= Short problem =
Put the data from the line containing "Task: Click the ON" through the end of the data into a Markdown table with the columns No. and Text, one row per line and no rows for blank lines.

= Raw records =
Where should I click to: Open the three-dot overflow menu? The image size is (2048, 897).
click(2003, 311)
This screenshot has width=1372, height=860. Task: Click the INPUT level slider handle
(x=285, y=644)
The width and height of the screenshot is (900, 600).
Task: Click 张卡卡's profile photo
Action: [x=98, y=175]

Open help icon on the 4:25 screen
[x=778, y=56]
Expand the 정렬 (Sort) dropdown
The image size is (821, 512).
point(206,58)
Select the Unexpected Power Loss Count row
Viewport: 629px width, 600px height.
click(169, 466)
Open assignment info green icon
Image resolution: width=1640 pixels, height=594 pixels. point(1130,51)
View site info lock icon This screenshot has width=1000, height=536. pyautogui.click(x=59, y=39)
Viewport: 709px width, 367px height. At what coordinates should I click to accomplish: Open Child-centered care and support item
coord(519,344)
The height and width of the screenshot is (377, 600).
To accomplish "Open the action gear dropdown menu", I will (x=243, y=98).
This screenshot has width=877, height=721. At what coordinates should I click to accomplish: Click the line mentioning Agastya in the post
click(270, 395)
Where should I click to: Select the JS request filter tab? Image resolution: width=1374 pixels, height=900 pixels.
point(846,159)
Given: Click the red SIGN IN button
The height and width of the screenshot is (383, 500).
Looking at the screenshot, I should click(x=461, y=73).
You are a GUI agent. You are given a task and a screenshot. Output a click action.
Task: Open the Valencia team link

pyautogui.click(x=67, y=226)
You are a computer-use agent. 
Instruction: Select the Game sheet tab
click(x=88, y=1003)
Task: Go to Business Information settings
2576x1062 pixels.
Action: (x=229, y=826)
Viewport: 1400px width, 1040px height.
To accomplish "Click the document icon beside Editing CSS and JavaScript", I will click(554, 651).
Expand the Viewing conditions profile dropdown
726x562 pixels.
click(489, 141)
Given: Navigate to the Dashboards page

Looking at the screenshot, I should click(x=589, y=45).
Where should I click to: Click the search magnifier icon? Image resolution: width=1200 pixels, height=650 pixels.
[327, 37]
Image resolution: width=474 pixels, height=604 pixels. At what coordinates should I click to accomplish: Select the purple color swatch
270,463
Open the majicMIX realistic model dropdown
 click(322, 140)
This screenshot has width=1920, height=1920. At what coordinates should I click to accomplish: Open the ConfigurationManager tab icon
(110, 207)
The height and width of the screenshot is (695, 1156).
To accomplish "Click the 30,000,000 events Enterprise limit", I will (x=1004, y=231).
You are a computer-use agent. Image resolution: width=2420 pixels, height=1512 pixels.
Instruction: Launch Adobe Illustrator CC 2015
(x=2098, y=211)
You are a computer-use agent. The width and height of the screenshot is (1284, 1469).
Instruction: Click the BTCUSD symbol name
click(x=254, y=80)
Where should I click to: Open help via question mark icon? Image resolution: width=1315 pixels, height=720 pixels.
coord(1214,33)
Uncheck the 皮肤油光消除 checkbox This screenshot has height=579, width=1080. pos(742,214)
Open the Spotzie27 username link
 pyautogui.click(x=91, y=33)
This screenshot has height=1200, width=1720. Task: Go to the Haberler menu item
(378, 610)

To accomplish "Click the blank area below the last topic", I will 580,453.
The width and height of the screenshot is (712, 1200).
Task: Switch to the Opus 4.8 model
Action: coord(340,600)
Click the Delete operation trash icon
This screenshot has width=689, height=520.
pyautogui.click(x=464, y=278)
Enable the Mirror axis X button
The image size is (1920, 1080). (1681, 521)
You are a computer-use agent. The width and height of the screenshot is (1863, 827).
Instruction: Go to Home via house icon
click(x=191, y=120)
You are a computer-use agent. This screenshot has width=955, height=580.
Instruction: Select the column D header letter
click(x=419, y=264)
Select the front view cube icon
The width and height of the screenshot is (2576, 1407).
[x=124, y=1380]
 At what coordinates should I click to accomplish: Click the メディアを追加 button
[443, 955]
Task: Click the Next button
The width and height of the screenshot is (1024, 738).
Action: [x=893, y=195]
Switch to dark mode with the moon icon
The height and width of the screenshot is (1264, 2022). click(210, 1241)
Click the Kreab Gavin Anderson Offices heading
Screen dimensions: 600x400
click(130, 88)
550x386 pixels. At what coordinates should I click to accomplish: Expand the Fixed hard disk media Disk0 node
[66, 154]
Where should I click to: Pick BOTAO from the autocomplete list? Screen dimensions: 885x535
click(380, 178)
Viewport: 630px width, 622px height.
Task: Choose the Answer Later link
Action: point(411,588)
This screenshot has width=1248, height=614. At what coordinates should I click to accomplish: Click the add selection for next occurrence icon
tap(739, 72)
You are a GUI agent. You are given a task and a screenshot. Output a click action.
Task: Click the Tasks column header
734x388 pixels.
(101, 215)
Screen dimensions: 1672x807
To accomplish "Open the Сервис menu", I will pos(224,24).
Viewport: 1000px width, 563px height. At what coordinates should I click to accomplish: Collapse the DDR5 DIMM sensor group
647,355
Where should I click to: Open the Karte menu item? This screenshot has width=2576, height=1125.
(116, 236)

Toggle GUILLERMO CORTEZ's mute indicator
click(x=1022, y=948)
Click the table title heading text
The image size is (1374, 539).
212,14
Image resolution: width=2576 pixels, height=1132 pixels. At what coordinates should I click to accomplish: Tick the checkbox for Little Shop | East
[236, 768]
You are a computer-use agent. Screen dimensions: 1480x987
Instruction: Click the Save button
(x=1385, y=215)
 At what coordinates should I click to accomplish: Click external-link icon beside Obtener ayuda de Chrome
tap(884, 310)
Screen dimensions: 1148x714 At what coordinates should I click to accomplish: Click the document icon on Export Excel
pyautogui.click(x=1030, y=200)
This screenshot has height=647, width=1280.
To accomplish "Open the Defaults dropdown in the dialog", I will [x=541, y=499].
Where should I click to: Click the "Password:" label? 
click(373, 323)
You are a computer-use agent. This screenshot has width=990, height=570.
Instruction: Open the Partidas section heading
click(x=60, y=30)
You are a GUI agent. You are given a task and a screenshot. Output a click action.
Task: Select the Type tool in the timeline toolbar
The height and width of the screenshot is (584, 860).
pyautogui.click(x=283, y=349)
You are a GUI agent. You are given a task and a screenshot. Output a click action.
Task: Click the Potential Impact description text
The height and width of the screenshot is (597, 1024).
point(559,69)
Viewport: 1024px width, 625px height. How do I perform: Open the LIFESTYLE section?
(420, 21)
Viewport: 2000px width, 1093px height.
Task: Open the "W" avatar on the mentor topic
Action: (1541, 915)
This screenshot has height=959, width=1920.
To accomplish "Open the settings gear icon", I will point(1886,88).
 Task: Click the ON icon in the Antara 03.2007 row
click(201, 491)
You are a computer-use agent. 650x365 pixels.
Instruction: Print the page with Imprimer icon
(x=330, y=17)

= Exercise output =
| No. | Text |
|---|---|
| 1 |  Task: Click the ON icon in the Antara 03.2007 row |
| 2 | click(201, 491) |
| 3 | You are a computer-use agent. 650x365 pixels. |
| 4 | Instruction: Print the page with Imprimer icon |
| 5 | (x=330, y=17) |